Quote Originally Posted by Laddy View Post
Is the game industry too easy on games?
No. Tieing into this:

Does it lack an intellectual level of criticism?
Very much so.

The industry at large (outside of publications such as Edge Magazine) is generally in shambles when it comes to critique. Most "professional" reviews these days are pages of dross - especially things that grace the more popular sites such as Gamespot, IGN and Kotaku who will often get hung up on one little flaw as being the be all end all of a game and are afraid to actually heap praise upon deserving titles. (see EuroGamer and it's tendancy to give everything half-decent an 8/8.5 but hardly ever scores anything above that)

Does it encourage artistic elements enough?
Yes but you'll very rarely see it from big publishers but it's pretty much the way that some many Indie developers are making big names for themselves and things like Steam Greenlight will only serve to aid this.
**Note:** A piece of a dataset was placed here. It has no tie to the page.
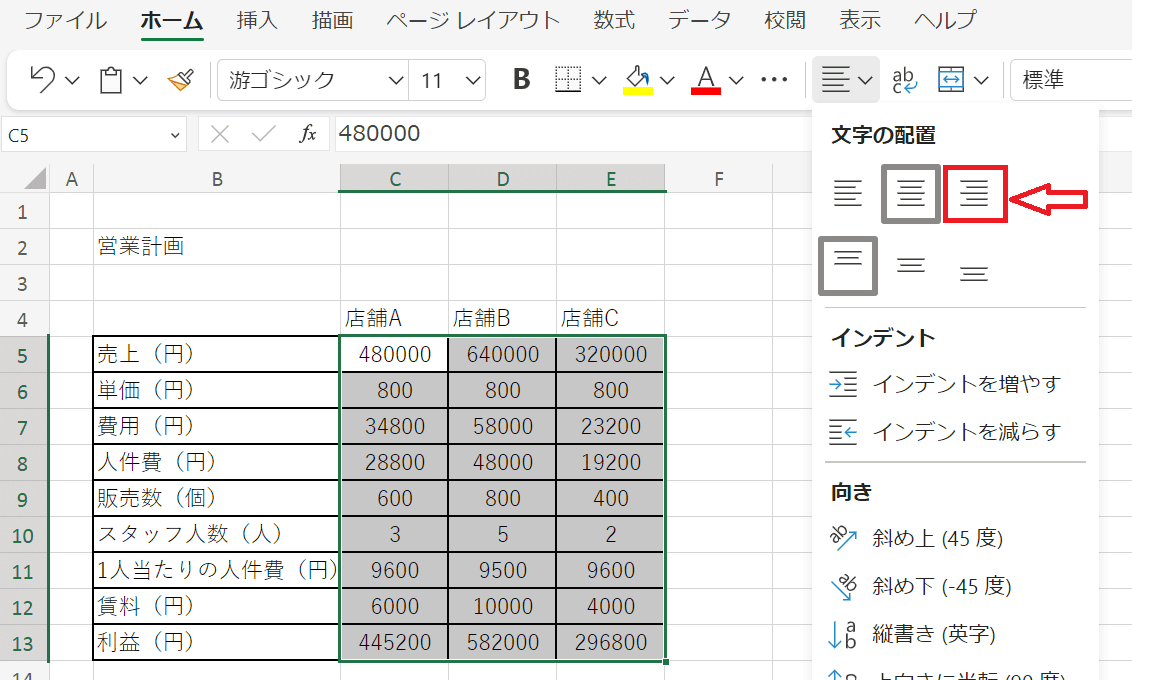Screen dimensions: 1152x680
Task: Select right alignment in 文字の配置
Action: pos(975,194)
Likewise you very rarely see this from big publishers in Hollywood either - when you're corporate it's all about minimising risk and bucking the trend is a massive risk - when you're low budget and starting out you don't really have anything to lose but have everything to gain.

It works both ways too - consumers have clearly shown that they are more willing to throw money at something familiar - such as sequels and franchises, where they already know what to expect so they consider it to be a "safe" purchase rather than risking spending hard earned money on something unknown that they might not like.

Is it too willing to ignore a lack of innovation?
Considering the explosive growth in a relatively short period of time. No - not by a long shot.

Is there a potential issue of market saturation with sequels/franchising right now? Yes, definately. However people wrongly bang on iteration as not being innovative enough - but at the same time if you have a formula that works - why break it? I certainly think in terms of sequels and franchising the games industry takes more risk per instalment than straight to dvd sequels in the film industry.

Ironically I think it's the consumerbase that is more to blame at large for this supposed "lack of innovation" than the industry itself - which is comical considering the consumerbase is also the one that bangs on about this lack of innovation more than anyone else. People don't seem to realise that iteration is just an important step of innovative as building something from the ground up again -both approaches have pros and cons.